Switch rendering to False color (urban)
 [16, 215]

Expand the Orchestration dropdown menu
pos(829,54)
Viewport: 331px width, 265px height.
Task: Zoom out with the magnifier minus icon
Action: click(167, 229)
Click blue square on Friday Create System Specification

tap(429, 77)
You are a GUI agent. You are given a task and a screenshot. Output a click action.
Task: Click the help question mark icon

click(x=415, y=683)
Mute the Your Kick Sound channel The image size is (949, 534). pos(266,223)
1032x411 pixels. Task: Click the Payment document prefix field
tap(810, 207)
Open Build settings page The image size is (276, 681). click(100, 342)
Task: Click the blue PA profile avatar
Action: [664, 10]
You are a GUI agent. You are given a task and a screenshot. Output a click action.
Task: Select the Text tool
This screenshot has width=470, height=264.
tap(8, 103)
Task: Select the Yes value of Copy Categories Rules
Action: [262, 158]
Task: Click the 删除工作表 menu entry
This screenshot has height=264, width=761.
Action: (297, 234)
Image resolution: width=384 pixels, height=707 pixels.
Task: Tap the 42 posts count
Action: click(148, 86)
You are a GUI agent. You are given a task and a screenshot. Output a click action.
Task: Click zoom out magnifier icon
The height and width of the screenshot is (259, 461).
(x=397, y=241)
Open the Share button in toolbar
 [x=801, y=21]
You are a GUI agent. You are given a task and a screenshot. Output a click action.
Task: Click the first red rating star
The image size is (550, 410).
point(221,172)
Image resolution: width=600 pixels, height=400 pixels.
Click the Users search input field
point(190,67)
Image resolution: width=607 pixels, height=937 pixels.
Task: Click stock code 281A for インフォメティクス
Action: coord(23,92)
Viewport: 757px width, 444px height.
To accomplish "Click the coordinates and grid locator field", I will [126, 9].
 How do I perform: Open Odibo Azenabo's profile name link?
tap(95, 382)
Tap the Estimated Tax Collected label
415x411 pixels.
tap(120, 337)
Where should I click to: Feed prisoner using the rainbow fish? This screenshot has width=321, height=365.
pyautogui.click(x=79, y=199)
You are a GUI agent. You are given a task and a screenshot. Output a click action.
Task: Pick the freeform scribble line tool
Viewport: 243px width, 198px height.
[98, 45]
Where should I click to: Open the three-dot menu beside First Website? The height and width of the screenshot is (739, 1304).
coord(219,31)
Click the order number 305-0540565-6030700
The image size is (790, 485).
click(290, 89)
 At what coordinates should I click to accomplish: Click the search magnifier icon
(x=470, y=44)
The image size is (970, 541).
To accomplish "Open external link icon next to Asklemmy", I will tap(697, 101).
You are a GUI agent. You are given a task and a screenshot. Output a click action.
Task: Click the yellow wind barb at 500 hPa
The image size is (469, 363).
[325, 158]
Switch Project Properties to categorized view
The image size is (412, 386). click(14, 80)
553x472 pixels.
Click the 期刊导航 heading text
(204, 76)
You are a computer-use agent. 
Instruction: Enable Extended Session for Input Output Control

##########

*Your task*
Quote only the lines from the one containing "Task: Pick the freeform scribble line tool" through the final line of the records, with both ends included.

*Answer space*
Task: Pick the freeform scribble line tool
Viewport: 243px width, 198px height.
[98, 45]
Where should I click to: Open the three-dot menu beside First Website? The height and width of the screenshot is (739, 1304).
coord(219,31)
Click the order number 305-0540565-6030700
The image size is (790, 485).
click(290, 89)
 At what coordinates should I click to accomplish: Click the search magnifier icon
(x=470, y=44)
The image size is (970, 541).
To accomplish "Open external link icon next to Asklemmy", I will tap(697, 101).
You are a GUI agent. You are given a task and a screenshot. Output a click action.
Task: Click the yellow wind barb at 500 hPa
The image size is (469, 363).
[325, 158]
Switch Project Properties to categorized view
The image size is (412, 386). click(14, 80)
553x472 pixels.
Click the 期刊导航 heading text
(204, 76)
You are a computer-use agent. 
Instruction: Enable Extended Session for Input Output Control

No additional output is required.